Influence of non-Gaussian wind characteristics on wind turbine extreme response

The wind turbulence inflows specified in current wind turbine design standards and turbine response simulation tools are usually modeled as stationary random Gaussian processes. Field measurement data, however, suggest that wind turbulence in complex terrain exhibits non-Gaussian characteristics. This study presents a comprehensive investigation on extreme response of operational and parked wind turbines to non-Gaussian wind field. The non-Gaussian wind fields with specified non-Gaussian statistics and power spectral characteristics are generated using translation process theory and spectral representation method. The wind turbine response time histories at each wind speed bin are simulated. The turbine response statistical moments influenced by the non-Gaussian wind inflow are examined.

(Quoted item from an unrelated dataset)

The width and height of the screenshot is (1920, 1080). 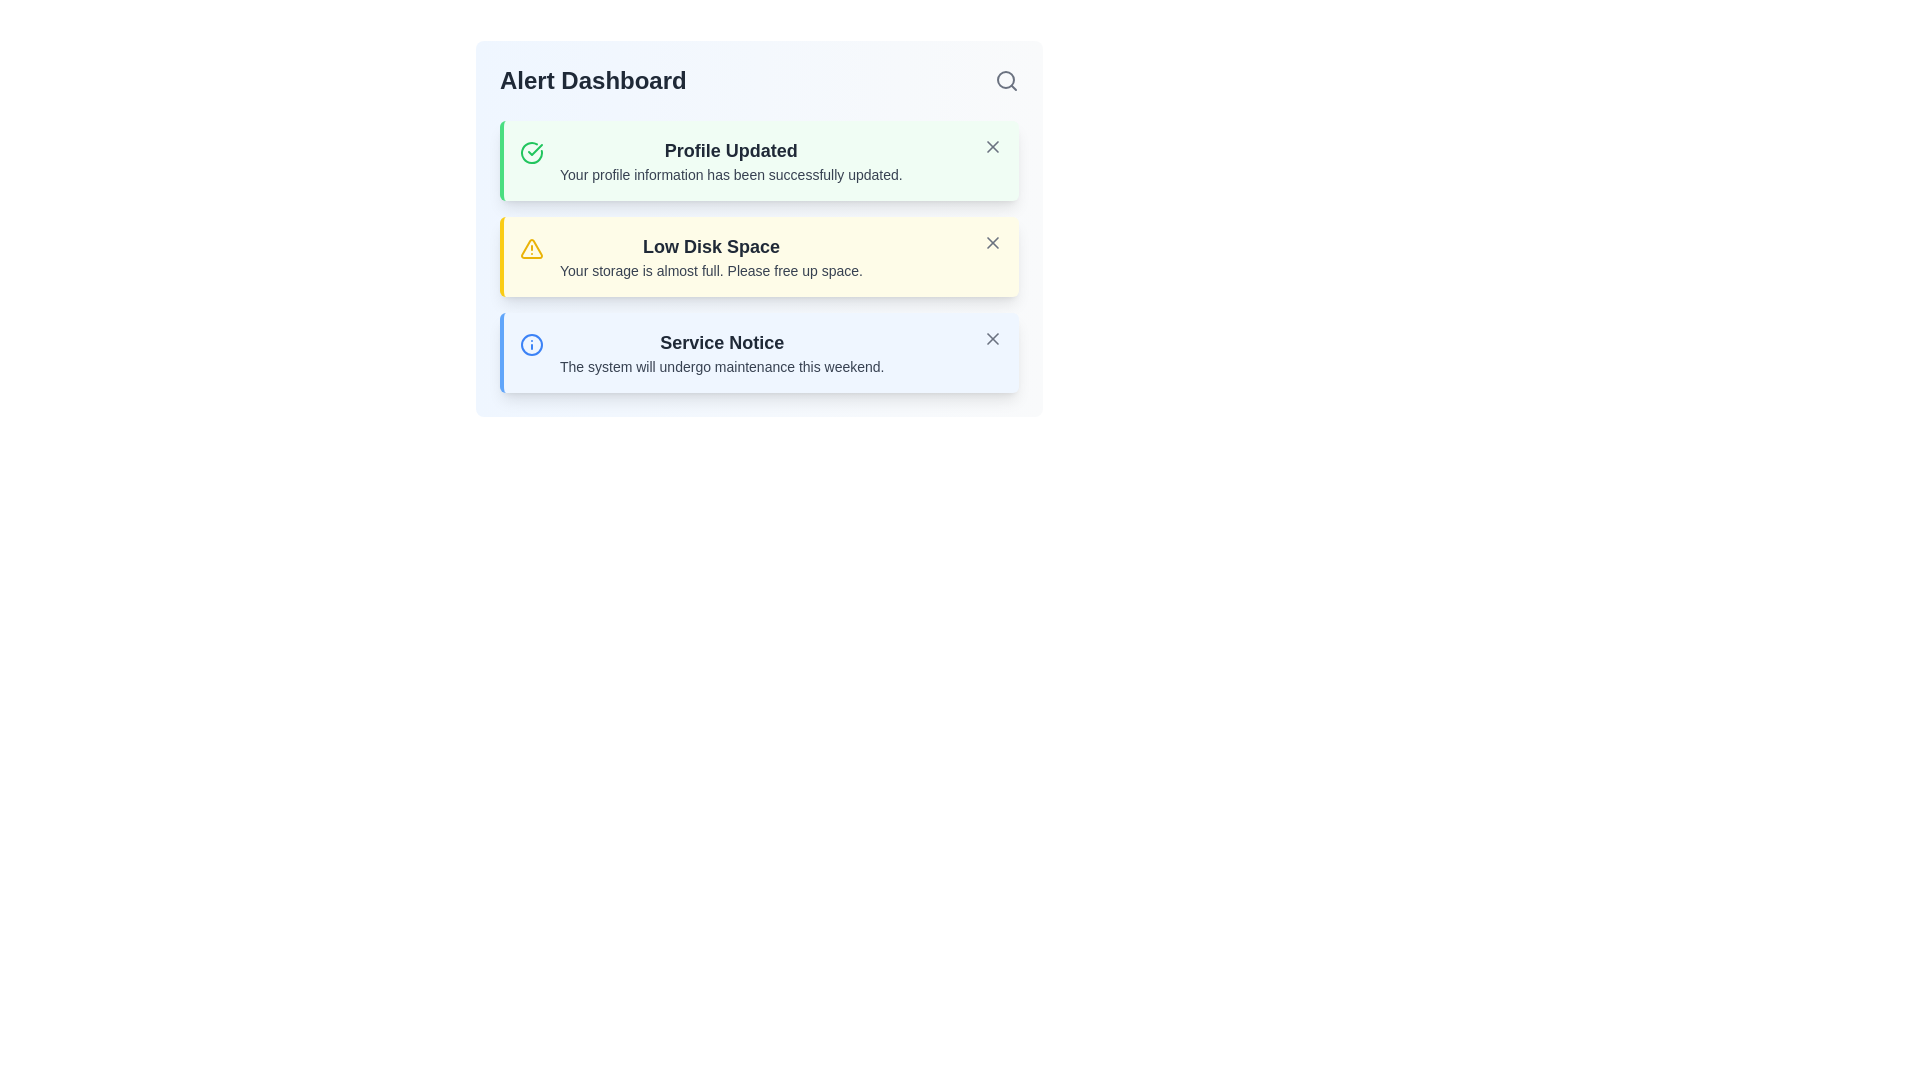 I want to click on the magnifying glass icon in the top-right corner of the 'Alert Dashboard' section to initiate a search, so click(x=1007, y=80).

The extreme response distributions conditional on wind speeds are determined from the simulation data using global maxima method and random process model method. The overall extreme response distribution is then calculated by further integrating the distribution of mean wind speed, which is used to quantify the extreme responses with various mean recurrence intervals (MRIs). The results showed that the non-Gaussian characteristics of wind inflows can result in noticeably larger extremes of blade root edgewise and tower base fore-aft bending moments of operational turbine, and blade root flapwise bending moment of parked turbine. The responses with larger MRIs are more sensitive to the non-Gaussian characteristics of wind inflows. The responses of parked turbine are less sensitive to non-Gaussian, especially, the tower base side-to-side bending moment is almost not affected by non-Gaussian. New insights on the determination of extreme response distribution from random process method are also presented focusing on a better modeling of the response distribution tail.